DATA FOR PROCESSING
►
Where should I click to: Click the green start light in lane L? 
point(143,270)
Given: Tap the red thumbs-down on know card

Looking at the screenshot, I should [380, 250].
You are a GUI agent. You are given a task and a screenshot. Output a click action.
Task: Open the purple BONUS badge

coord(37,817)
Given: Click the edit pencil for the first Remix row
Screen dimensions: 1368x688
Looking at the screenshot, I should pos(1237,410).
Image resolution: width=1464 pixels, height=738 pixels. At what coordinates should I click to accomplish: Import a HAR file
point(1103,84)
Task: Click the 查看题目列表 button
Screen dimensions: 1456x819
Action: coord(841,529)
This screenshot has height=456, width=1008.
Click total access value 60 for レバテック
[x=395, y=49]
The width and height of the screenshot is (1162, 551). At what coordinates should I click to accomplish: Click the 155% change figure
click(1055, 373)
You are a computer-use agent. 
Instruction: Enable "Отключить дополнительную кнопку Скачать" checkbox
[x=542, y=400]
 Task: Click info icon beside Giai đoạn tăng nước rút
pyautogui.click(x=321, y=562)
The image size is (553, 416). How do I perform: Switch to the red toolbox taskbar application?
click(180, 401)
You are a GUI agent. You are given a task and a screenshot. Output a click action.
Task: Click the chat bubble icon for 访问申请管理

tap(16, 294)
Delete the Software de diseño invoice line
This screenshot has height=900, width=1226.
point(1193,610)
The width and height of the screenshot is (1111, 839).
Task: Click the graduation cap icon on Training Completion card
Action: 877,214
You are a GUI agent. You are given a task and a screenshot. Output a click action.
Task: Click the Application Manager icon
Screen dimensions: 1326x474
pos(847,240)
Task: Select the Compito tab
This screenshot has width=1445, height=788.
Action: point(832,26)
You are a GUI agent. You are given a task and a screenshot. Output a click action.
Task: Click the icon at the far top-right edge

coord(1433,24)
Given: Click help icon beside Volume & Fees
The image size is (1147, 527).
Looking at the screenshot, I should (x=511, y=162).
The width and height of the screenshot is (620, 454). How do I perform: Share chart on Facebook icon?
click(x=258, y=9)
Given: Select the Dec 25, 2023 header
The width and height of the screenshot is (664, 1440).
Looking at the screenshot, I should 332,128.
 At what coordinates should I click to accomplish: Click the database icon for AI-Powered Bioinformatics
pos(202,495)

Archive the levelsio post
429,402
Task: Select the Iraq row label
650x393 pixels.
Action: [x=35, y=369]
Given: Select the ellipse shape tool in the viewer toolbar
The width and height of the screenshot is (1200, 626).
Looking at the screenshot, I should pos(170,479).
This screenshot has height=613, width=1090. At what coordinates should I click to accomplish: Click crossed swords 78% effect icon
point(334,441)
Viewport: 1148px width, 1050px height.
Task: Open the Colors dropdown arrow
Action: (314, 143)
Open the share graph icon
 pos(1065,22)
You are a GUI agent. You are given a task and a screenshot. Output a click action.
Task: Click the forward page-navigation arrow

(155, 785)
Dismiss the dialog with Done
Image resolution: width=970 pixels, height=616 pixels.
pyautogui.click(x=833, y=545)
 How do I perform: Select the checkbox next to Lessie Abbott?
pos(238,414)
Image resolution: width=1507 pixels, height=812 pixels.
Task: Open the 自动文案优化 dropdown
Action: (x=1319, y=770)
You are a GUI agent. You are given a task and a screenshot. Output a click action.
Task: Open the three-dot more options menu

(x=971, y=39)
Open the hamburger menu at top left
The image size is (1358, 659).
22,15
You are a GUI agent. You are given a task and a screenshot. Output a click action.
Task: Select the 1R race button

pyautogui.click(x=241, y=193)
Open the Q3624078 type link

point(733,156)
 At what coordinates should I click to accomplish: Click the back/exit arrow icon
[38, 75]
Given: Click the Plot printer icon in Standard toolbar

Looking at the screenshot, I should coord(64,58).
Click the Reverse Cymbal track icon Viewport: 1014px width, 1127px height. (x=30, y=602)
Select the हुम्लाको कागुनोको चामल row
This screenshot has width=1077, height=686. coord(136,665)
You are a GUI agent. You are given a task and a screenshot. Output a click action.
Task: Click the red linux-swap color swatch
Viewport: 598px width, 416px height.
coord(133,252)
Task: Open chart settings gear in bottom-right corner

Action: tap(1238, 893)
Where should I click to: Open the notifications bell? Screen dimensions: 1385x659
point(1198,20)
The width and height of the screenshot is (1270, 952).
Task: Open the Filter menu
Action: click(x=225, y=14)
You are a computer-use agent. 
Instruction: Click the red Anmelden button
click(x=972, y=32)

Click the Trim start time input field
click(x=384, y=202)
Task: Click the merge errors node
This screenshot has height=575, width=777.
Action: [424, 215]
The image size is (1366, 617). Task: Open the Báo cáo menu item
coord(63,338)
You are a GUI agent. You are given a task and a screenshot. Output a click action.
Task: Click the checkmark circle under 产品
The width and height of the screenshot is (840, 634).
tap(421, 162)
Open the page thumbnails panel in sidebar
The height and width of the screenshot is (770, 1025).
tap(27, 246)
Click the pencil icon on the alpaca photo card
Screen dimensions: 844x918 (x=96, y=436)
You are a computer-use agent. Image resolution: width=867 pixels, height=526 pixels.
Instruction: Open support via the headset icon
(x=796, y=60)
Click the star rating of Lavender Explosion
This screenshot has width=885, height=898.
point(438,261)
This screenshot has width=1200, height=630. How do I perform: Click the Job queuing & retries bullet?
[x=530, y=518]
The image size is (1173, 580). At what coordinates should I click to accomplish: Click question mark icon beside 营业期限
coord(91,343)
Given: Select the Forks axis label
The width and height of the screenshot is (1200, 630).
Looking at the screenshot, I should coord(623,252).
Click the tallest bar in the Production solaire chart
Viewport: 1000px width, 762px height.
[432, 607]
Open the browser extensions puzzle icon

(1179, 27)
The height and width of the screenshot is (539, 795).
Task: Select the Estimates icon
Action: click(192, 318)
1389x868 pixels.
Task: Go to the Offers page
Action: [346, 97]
◄
INSTRUCTIONS TO FOLLOW
Look for the line with "This screenshot has width=1200, height=630." in the records above. Repeat it and each line after it exactly.

ANSWER BOX
This screenshot has width=1200, height=630. How do I perform: Click the Job queuing & retries bullet?
[x=530, y=518]
The image size is (1173, 580). At what coordinates should I click to accomplish: Click question mark icon beside 营业期限
coord(91,343)
Given: Select the Forks axis label
The width and height of the screenshot is (1200, 630).
Looking at the screenshot, I should coord(623,252).
Click the tallest bar in the Production solaire chart
Viewport: 1000px width, 762px height.
[432, 607]
Open the browser extensions puzzle icon

(1179, 27)
The height and width of the screenshot is (539, 795).
Task: Select the Estimates icon
Action: click(192, 318)
1389x868 pixels.
Task: Go to the Offers page
Action: [346, 97]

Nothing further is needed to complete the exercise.